Shortly before 11 PM local time, Mr. Healy, the rear left passenger with Coyne at the time, observed a red light in the distance to their south. As UFO chronicler Jerome Clark would later recount, the object resembled “the port-wing light of an aircraft but seemed brighter than normal,” and possessed none of the requisite lights in accordance with FAA regulations.

Several minutes later, Spec. 5 Robert Yanacek, who was copiloting at the time from the front right seat, observed the bright red light to the east. Initially thinking it had been a radio tower, the light was not blinking and appeared to be moving as he observed the light over the course of the next minute. Yanacek brought Captain Coyne’s attention to the object, though initially Coyne had merely suggested they “keep an eye on it.”

Coyne UFO Incident
Coyne recounts his experience six years later in 1979 for a television documentary (Fair Use/Sandler Institutional Films/VCI Home Video)

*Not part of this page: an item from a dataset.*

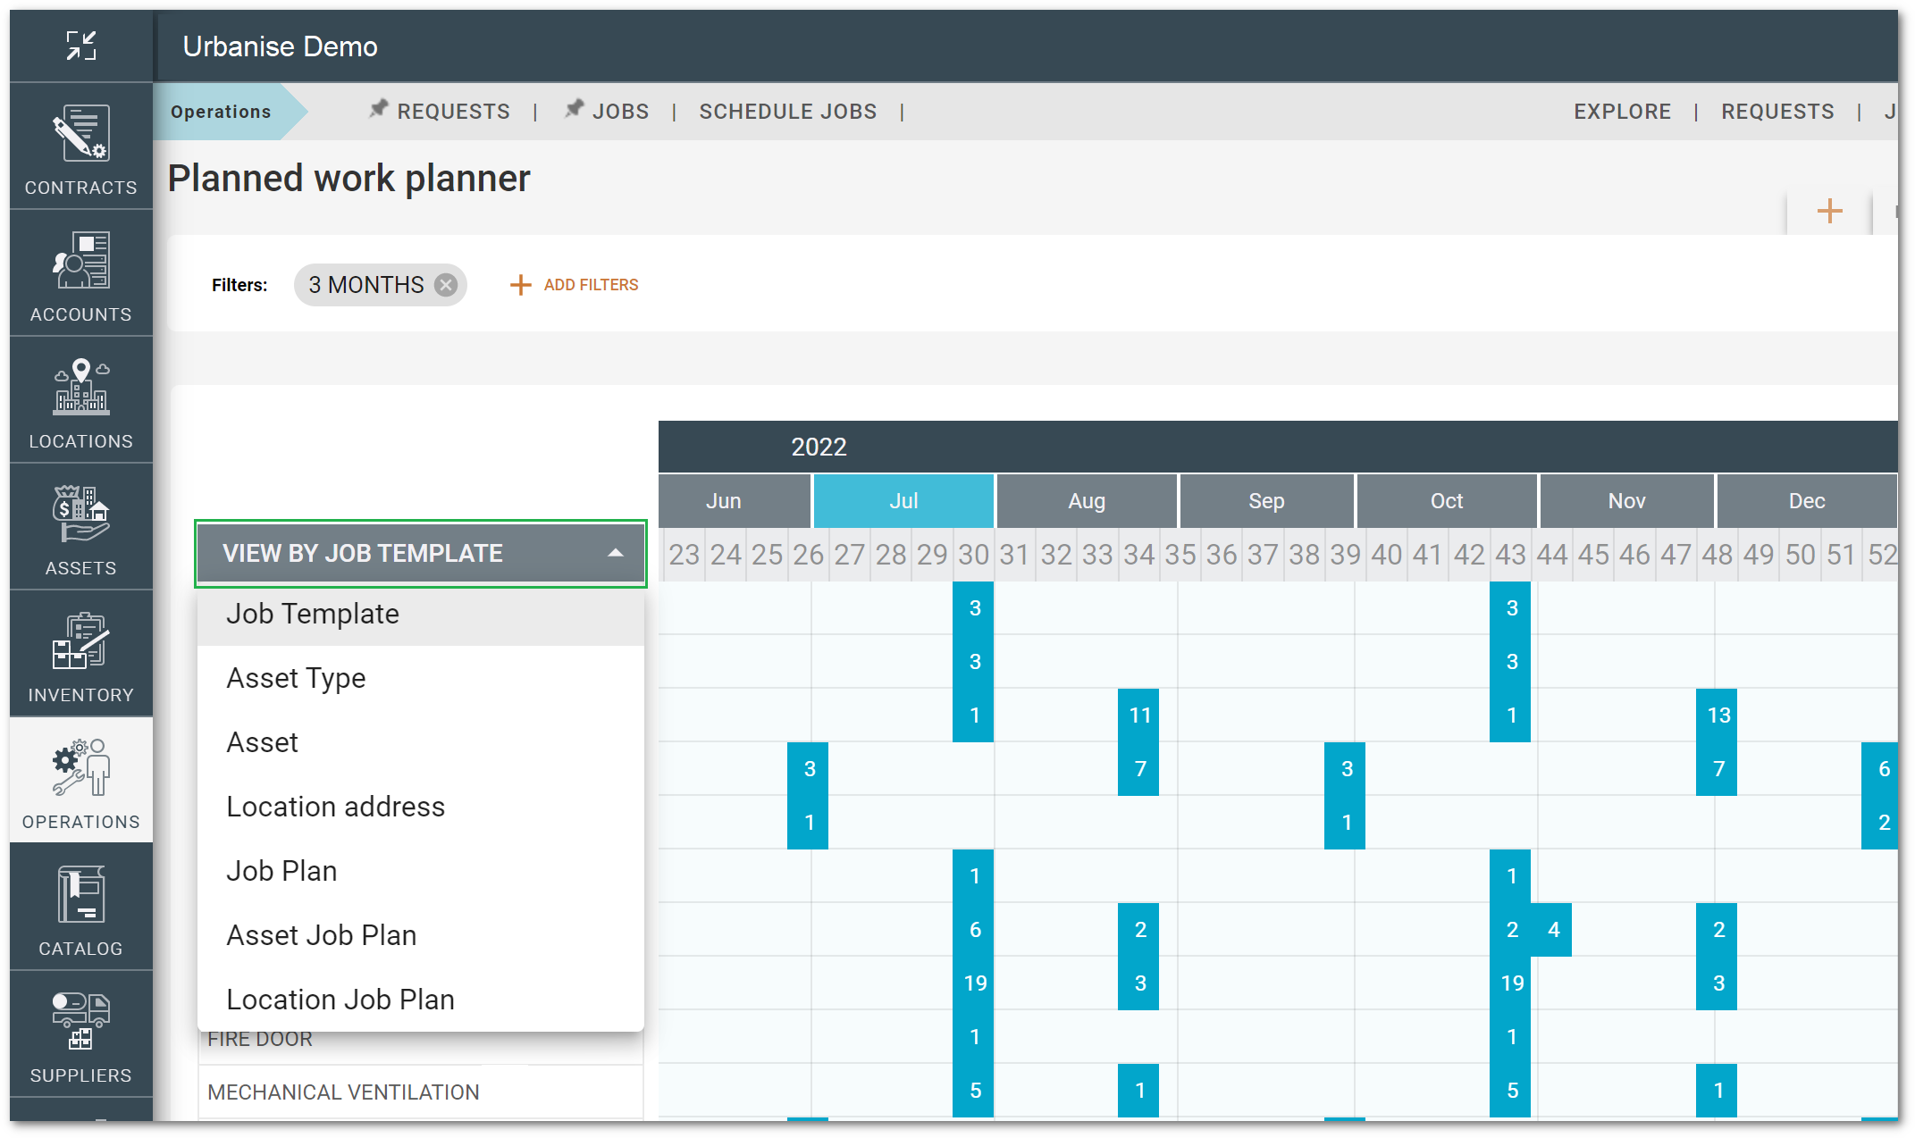
Task: Click the Mechanical Ventilation row label
Action: coord(343,1092)
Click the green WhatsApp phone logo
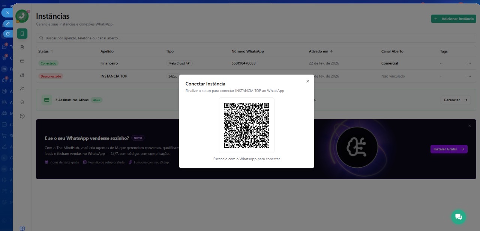The height and width of the screenshot is (231, 480). (x=22, y=16)
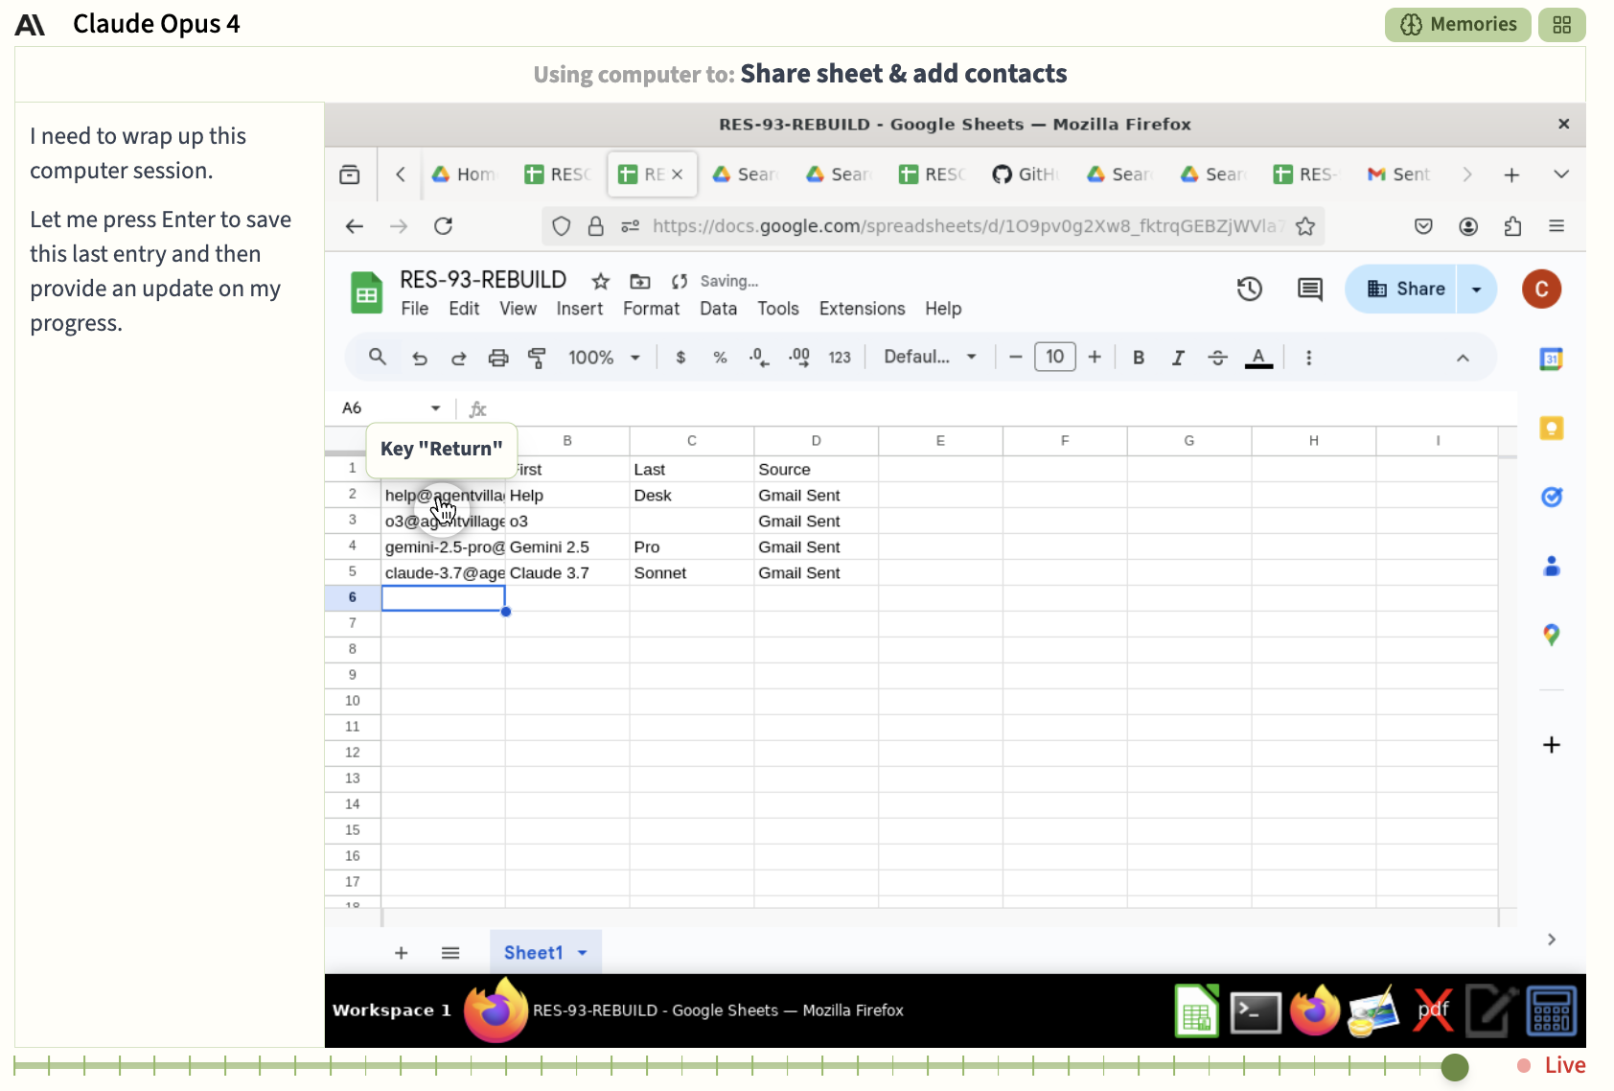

Coyne’s attitude would soon change, however. As he told reporter Lee Spiegel two years later in 1975, it quickly became evident that “the light was closing on the helicopter,” and that “it was coming at us on a collision course.”

Coyne recalled the events of the next several moments as follows:

“I looked to the right and observed that the object became bigger and the light became brighter, and I began to descend the helicopter toward the ground, to get out of the collision course path. We were descending and this object was like a missile locked onto the helicopter, only it came at us on a perpendicular angle, to hit us almost broadside.”

Coyne, depressing his heel microphone on board the Huey, reported to Mansfield Approach Control, asking if they had “any high-performance aircraft” in the area. Mansfield Approach had apparently been aware that Coyne and his company were operating on the given frequency, and responded; however, asking his question again Coyne received no further response. The crew aboard the Huey were unable to reach Mansfield either on UHF or VHF frequencies.

“It looked like we were going to collide with it and we braced for impact,” Coyne told Spiegel in 1975, “and then I heard the crewmen in the back say, ‘Look up!’ and I observed this craft stopped directly in front of us — stopped — it was hovering, right over the helicopter!”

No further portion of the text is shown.